狭くて有毒ガスの恐れがある空間に人間の代わりに腕を差し込むという発想自体は新しくない。英国のOC Roboticsは1997年に設立され、2001年に最初の試作機を完成させ、原子力施設の廃炉作業向けに蛇腕ロボットを供給してきた。セラフィールド原子力施設で放射性区域の解体作業を行った実績も報告されている(*12)。国家の原子力プログラムが数十年かけて育てた「蛇腕が有毒空間に入る」という技術カテゴリーが、いまインドのシード期スタートアップ1社の予算――210万ドル――で再現されている。危険な空間に先に入る仕事の値段は、30年でここまで下がった。

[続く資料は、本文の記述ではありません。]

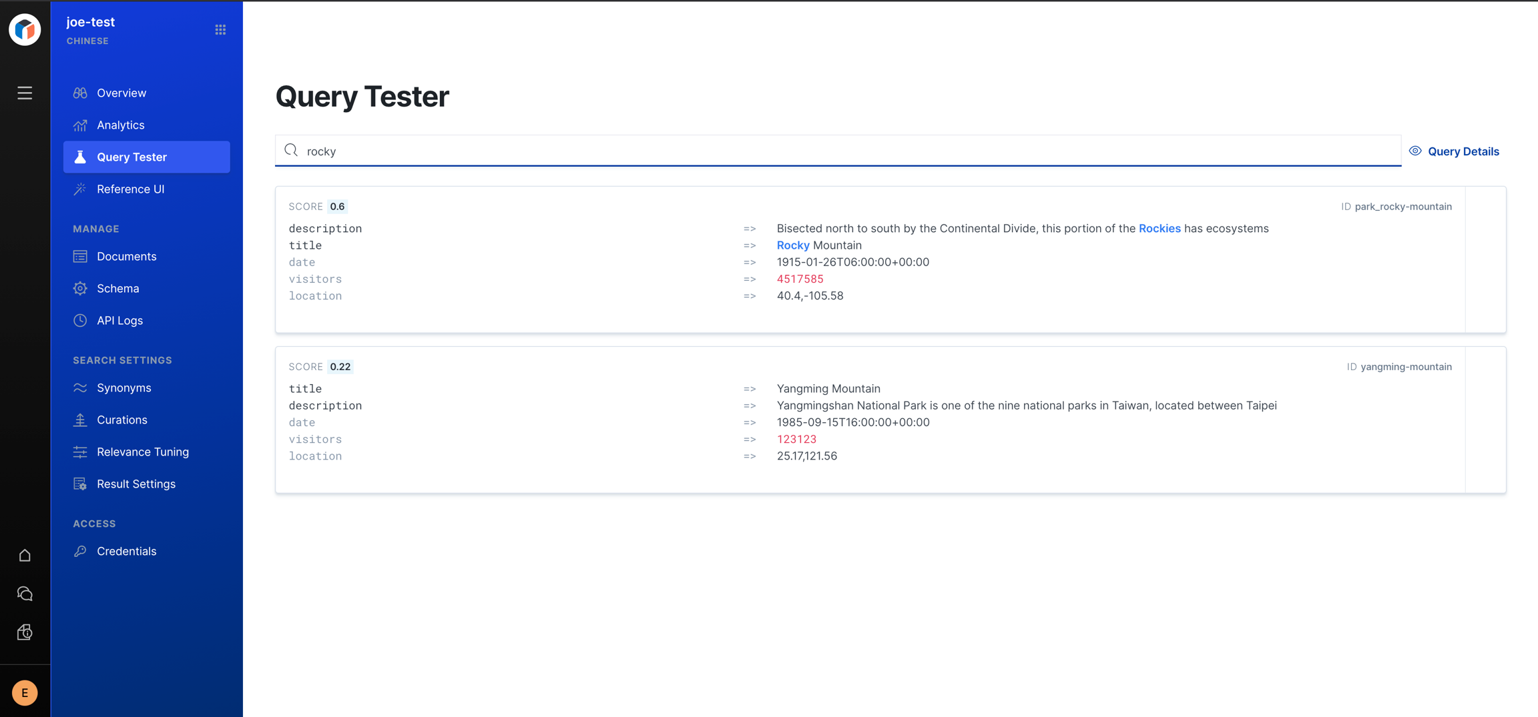Open the user avatar E menu
Screen dimensions: 1538x717
point(25,693)
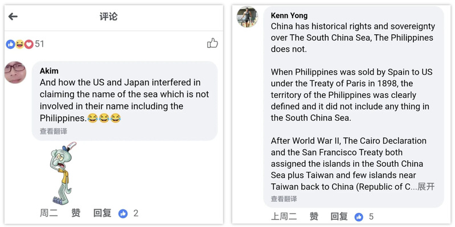See translation of Kenn Yong's comment
455x227 pixels.
(284, 199)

同じベンガルールのMowitoは、標準的な産業用ロボットアームを人間の実演から学習させるAI基盤モデルを開発する2024年創業の企業で、2026年7月にVersion One Ventures主導で300万ドルのプレシードを調達したと報じられた。拠点はベンガルールと米デトロイトである(*13)。
ノイダのOctobotics Techは、海事・オフショア・石油ガス・重工向けに、磁気ロボット「Gauge Rover」、水中クローラー「OCRV-UW」、溶接検査用自律クローラー「Weld Sensei」を展開する。公式サイトはAI主導の自律航行、溶接シームの非破壊検査、腐食面検査の事例を示す(*14)。三社に共通するのは、ヒューマノイドの姿をした汎用機ではなく、タンクの中、パイプの中、船体の裏側という一点にしか使えない専用機である点だ。汎用性を捨てた分だけ、値段は390億ドルからも4,900ドルからも遠く離れる。
誰も舞台に上げない仕事
シンガポールのAugmentusは、3Dスキャンと適応的モーション計画を組み合わせたノーコード産業用ロボットプログラミングを提供し、熱溶射、ショットピーニング、塗装、研削、研磨、溶接を対象にする。2025年7月、Woori VP主導のシリーズA+で1,100万ドルを調達した(*15)(*16)。溶接や研磨は基調講演のスライドに載る仕事ではないが、Figureの評価額はこの1,100万ドルの約3,500倍にあたる――同じ「Physical AI」という看板の下で、実際に工場の床で動いている資金は、桁が三つ以上小さい。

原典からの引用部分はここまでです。